Dataset excerpts:
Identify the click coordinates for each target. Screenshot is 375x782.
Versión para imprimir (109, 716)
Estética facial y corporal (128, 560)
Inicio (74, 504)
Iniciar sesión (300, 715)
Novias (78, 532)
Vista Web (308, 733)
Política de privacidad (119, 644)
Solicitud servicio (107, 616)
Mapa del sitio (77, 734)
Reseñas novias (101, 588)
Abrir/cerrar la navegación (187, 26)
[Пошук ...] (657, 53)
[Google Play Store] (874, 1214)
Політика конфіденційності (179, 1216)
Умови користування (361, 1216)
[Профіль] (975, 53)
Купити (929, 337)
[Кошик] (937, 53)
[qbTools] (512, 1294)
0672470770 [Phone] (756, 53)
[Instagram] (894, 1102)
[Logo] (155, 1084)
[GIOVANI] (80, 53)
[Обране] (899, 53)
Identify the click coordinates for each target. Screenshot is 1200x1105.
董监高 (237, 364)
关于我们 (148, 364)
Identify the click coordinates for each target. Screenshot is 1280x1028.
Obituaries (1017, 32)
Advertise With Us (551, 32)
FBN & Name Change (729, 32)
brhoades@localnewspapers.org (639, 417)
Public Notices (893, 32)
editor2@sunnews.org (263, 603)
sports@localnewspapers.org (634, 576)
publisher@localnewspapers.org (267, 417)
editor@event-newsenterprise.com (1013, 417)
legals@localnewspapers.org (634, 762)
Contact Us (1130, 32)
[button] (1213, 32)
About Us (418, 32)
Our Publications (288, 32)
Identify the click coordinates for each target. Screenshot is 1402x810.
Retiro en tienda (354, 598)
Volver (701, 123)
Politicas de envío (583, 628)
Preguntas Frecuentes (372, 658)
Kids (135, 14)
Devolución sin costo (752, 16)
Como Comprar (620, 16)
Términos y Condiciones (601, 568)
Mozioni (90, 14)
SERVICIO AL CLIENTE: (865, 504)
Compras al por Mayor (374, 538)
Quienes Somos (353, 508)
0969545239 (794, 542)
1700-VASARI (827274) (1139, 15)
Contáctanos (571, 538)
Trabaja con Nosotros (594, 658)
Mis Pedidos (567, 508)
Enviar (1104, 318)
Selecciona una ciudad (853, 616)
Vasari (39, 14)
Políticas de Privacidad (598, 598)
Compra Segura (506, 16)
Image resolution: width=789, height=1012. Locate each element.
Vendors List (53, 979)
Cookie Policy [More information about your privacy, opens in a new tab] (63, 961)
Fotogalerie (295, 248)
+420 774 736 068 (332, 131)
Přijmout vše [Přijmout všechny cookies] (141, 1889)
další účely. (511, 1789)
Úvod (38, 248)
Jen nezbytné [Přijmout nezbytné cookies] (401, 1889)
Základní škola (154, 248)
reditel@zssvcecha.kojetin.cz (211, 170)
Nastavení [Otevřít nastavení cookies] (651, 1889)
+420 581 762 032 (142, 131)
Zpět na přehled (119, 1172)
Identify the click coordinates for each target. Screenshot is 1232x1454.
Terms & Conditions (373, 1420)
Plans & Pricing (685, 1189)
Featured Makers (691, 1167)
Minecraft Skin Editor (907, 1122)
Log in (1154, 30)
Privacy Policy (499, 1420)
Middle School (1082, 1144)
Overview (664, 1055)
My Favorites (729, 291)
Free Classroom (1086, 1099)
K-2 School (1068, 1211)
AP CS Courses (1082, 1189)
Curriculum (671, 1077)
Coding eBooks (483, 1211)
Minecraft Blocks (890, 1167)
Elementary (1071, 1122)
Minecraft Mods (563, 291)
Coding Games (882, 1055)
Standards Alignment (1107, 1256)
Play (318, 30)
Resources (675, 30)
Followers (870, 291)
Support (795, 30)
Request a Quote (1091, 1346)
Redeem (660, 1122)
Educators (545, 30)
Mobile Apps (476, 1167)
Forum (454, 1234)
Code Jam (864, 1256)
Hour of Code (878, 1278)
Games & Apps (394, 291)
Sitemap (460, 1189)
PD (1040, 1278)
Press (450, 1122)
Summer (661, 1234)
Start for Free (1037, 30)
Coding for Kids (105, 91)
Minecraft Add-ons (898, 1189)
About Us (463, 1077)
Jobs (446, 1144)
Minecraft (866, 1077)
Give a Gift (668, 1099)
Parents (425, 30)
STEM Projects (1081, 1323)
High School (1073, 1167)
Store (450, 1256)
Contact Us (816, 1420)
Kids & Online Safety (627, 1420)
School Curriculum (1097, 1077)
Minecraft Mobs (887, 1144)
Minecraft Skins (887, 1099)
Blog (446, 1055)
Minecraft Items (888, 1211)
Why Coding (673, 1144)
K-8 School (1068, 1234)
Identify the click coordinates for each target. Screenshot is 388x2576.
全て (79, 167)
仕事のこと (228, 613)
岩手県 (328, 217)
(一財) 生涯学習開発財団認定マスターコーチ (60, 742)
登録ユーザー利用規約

The problem:
Write out everything from the start of the records down to the line containing "Reseñas novias (101, 588)", both ends included and nothing more. Scale each click coordinate by 1.15 and round to whole numbers, with halves rounding up, and leave all other text and numbers as they are.

Result below:
Identify the click coordinates for each target. Screenshot is 375x782.
Versión para imprimir (125, 823)
Estética facial y corporal (147, 644)
Inicio (85, 580)
Iniciar sesión (345, 822)
Novias (90, 612)
Vista Web (354, 843)
Política de privacidad (137, 741)
Solicitud servicio (123, 708)
Mapa del sitio (89, 844)
Reseñas novias (116, 676)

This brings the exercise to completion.